Entries taken from a collection:
=== Section Start ===

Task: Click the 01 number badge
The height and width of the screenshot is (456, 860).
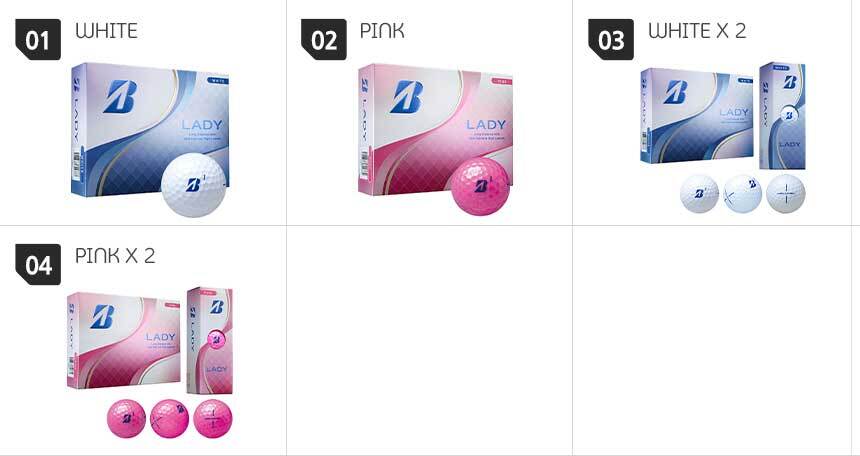Action: coord(38,40)
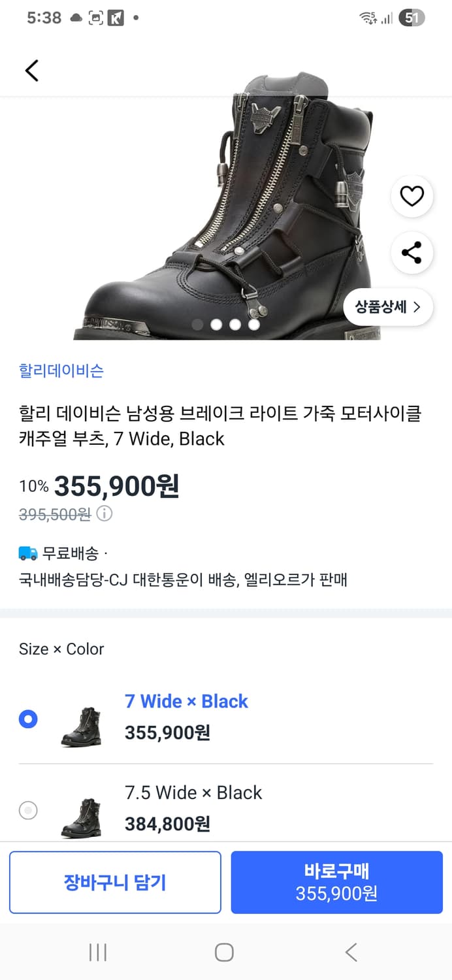Tap the fourth carousel dot on product image
452x980 pixels.
pyautogui.click(x=255, y=323)
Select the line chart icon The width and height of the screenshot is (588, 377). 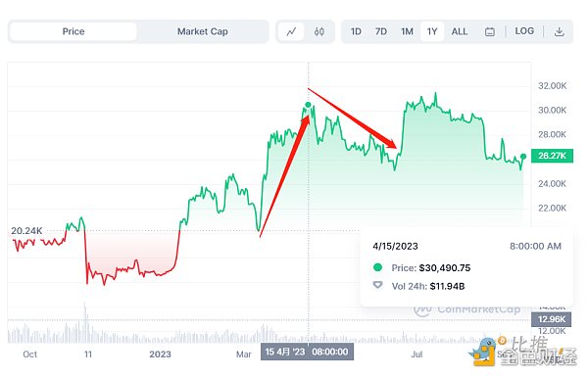(291, 31)
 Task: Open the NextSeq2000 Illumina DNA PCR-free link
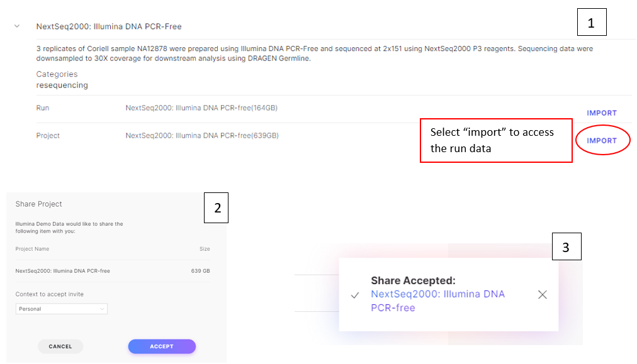437,301
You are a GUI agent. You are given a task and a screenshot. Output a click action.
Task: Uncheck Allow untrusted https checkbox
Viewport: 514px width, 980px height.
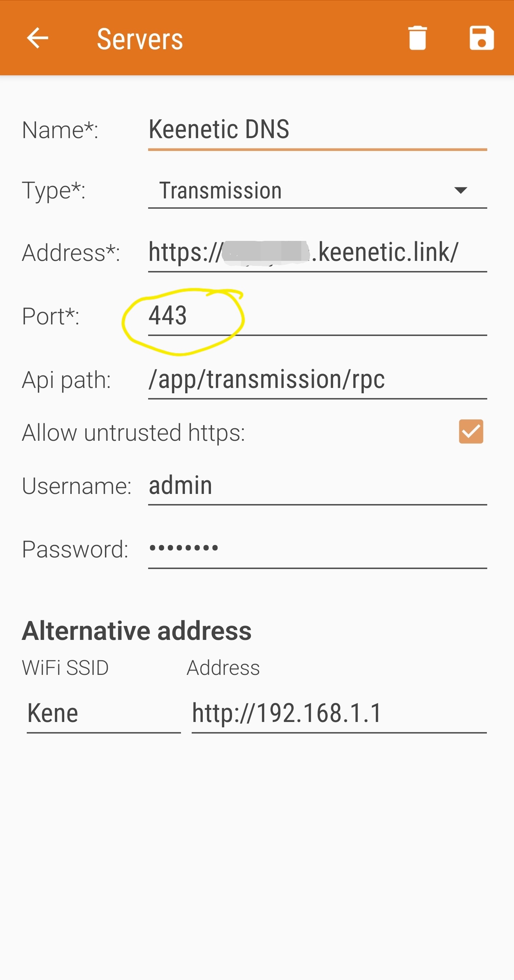(x=471, y=431)
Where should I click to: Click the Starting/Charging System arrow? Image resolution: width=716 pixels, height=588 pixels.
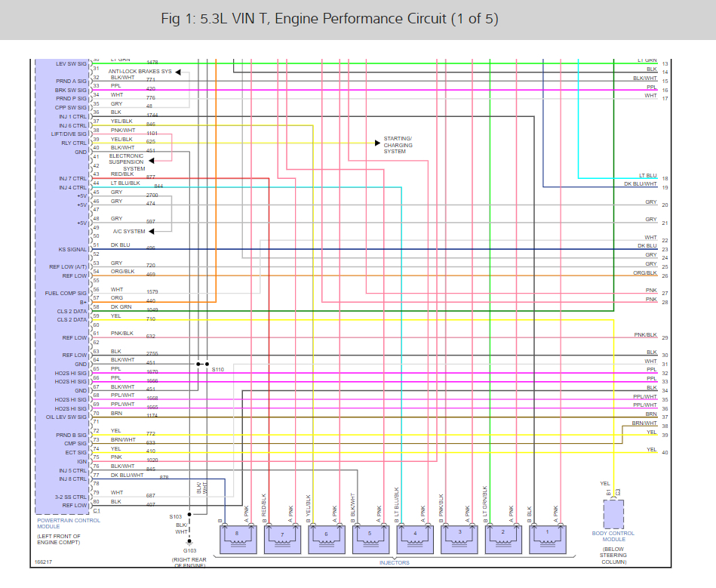(x=377, y=143)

=== Section End ===

[TRY IT]:
Give back exactly, and only, the lines from the one holding "Where should I" through the last line of the entries, with every picture omitted.

[TASK RESULT]:
Where should I click to: Click the Starting/Charging System arrow? Image resolution: width=716 pixels, height=588 pixels.
(x=377, y=143)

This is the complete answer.